* [Exercise directions]
Everything in the listing below must be duplicated exactly.

—————

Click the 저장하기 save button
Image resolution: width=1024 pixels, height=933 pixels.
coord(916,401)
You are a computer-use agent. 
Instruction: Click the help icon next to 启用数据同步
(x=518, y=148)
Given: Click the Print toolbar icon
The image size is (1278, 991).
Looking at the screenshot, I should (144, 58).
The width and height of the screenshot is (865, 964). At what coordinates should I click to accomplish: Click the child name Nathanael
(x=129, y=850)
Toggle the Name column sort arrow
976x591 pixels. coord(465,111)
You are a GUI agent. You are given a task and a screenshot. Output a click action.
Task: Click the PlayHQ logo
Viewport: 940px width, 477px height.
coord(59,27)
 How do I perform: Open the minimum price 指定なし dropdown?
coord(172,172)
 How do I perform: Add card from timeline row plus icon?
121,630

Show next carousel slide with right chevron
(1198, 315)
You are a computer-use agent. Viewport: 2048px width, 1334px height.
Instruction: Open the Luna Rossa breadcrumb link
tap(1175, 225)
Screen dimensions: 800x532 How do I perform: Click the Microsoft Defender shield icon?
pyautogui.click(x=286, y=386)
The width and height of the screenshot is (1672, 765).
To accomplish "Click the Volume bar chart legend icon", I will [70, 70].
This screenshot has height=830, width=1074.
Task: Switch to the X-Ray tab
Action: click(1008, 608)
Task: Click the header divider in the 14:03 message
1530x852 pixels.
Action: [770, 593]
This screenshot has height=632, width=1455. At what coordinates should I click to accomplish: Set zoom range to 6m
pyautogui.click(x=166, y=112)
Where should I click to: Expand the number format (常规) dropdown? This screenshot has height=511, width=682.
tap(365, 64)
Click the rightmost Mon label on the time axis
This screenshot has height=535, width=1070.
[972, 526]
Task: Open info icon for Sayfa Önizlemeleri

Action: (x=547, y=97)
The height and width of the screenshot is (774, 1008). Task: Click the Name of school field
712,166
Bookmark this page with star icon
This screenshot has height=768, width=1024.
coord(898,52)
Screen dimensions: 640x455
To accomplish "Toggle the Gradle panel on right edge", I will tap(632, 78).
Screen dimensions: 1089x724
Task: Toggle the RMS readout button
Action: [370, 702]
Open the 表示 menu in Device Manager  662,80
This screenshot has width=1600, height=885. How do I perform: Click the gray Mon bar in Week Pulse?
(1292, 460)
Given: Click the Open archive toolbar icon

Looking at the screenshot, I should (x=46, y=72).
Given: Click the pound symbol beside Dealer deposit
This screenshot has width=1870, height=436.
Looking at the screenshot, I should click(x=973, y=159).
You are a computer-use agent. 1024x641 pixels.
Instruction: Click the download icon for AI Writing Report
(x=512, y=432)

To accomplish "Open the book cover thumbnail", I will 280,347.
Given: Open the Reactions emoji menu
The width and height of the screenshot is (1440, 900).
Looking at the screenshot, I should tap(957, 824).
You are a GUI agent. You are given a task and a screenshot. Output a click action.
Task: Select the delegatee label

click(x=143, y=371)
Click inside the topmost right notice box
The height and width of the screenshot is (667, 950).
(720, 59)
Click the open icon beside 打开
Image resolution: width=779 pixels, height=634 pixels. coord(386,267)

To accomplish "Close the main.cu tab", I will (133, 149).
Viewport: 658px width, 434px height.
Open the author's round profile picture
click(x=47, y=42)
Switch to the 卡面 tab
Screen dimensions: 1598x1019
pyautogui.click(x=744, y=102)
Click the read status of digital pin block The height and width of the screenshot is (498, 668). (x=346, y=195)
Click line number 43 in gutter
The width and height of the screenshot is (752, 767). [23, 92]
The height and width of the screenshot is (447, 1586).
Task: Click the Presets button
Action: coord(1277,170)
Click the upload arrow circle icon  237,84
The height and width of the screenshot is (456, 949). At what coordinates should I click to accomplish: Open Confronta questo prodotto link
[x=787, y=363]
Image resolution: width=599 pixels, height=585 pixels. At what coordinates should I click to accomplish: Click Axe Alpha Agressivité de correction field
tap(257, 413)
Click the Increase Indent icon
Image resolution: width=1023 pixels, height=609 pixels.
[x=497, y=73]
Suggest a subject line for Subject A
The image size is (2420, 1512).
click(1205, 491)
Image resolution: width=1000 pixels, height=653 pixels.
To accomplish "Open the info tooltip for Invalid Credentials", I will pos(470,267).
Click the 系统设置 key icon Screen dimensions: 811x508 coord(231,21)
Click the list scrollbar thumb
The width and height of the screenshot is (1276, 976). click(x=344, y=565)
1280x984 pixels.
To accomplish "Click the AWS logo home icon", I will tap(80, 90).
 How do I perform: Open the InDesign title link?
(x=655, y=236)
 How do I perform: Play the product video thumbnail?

—————

* [Reply]
Click the 저장하기 save button
Image resolution: width=1024 pixels, height=933 pixels.
coord(916,401)
You are a computer-use agent. 
Instruction: Click the help icon next to 启用数据同步
(x=518, y=148)
Given: Click the Print toolbar icon
The image size is (1278, 991).
Looking at the screenshot, I should (144, 58).
The width and height of the screenshot is (865, 964). At what coordinates should I click to accomplish: Click the child name Nathanael
(x=129, y=850)
Toggle the Name column sort arrow
976x591 pixels. coord(465,111)
You are a GUI agent. You are given a task and a screenshot. Output a click action.
Task: Click the PlayHQ logo
Viewport: 940px width, 477px height.
coord(59,27)
 How do I perform: Open the minimum price 指定なし dropdown?
coord(172,172)
 How do I perform: Add card from timeline row plus icon?
121,630

Show next carousel slide with right chevron
(1198, 315)
You are a computer-use agent. Viewport: 2048px width, 1334px height.
Instruction: Open the Luna Rossa breadcrumb link
tap(1175, 225)
Screen dimensions: 800x532 How do I perform: Click the Microsoft Defender shield icon?
pyautogui.click(x=286, y=386)
The width and height of the screenshot is (1672, 765).
To accomplish "Click the Volume bar chart legend icon", I will [70, 70].
This screenshot has height=830, width=1074.
Task: Switch to the X-Ray tab
Action: click(1008, 608)
Task: Click the header divider in the 14:03 message
1530x852 pixels.
Action: [770, 593]
This screenshot has height=632, width=1455. At what coordinates should I click to accomplish: Set zoom range to 6m
pyautogui.click(x=166, y=112)
Where should I click to: Expand the number format (常规) dropdown? This screenshot has height=511, width=682.
tap(365, 64)
Click the rightmost Mon label on the time axis
This screenshot has height=535, width=1070.
[972, 526]
Task: Open info icon for Sayfa Önizlemeleri

Action: (x=547, y=97)
The height and width of the screenshot is (774, 1008). Task: Click the Name of school field
712,166
Bookmark this page with star icon
This screenshot has height=768, width=1024.
coord(898,52)
Screen dimensions: 640x455
To accomplish "Toggle the Gradle panel on right edge", I will tap(632, 78).
Screen dimensions: 1089x724
Task: Toggle the RMS readout button
Action: [370, 702]
Open the 表示 menu in Device Manager  662,80
This screenshot has width=1600, height=885. How do I perform: Click the gray Mon bar in Week Pulse?
(1292, 460)
Given: Click the Open archive toolbar icon

Looking at the screenshot, I should (x=46, y=72).
Given: Click the pound symbol beside Dealer deposit
This screenshot has width=1870, height=436.
Looking at the screenshot, I should click(x=973, y=159).
You are a computer-use agent. 1024x641 pixels.
Instruction: Click the download icon for AI Writing Report
(x=512, y=432)

To accomplish "Open the book cover thumbnail", I will 280,347.
Given: Open the Reactions emoji menu
The width and height of the screenshot is (1440, 900).
Looking at the screenshot, I should tap(957, 824).
You are a GUI agent. You are given a task and a screenshot. Output a click action.
Task: Select the delegatee label

click(x=143, y=371)
Click inside the topmost right notice box
The height and width of the screenshot is (667, 950).
(720, 59)
Click the open icon beside 打开
Image resolution: width=779 pixels, height=634 pixels. coord(386,267)

To accomplish "Close the main.cu tab", I will (133, 149).
Viewport: 658px width, 434px height.
Open the author's round profile picture
click(x=47, y=42)
Switch to the 卡面 tab
Screen dimensions: 1598x1019
pyautogui.click(x=744, y=102)
Click the read status of digital pin block The height and width of the screenshot is (498, 668). (x=346, y=195)
Click line number 43 in gutter
The width and height of the screenshot is (752, 767). [23, 92]
The height and width of the screenshot is (447, 1586).
Task: Click the Presets button
Action: coord(1277,170)
Click the upload arrow circle icon  237,84
The height and width of the screenshot is (456, 949). At what coordinates should I click to accomplish: Open Confronta questo prodotto link
[x=787, y=363]
Image resolution: width=599 pixels, height=585 pixels. At what coordinates should I click to accomplish: Click Axe Alpha Agressivité de correction field
tap(257, 413)
Click the Increase Indent icon
Image resolution: width=1023 pixels, height=609 pixels.
[x=497, y=73]
Suggest a subject line for Subject A
The image size is (2420, 1512).
click(1205, 491)
Image resolution: width=1000 pixels, height=653 pixels.
To accomplish "Open the info tooltip for Invalid Credentials", I will pos(470,267).
Click the 系统设置 key icon Screen dimensions: 811x508 coord(231,21)
Click the list scrollbar thumb
The width and height of the screenshot is (1276, 976). click(x=344, y=565)
1280x984 pixels.
To accomplish "Click the AWS logo home icon", I will tap(80, 90).
 How do I perform: Open the InDesign title link?
(x=655, y=236)
 How do I perform: Play the product video thumbnail?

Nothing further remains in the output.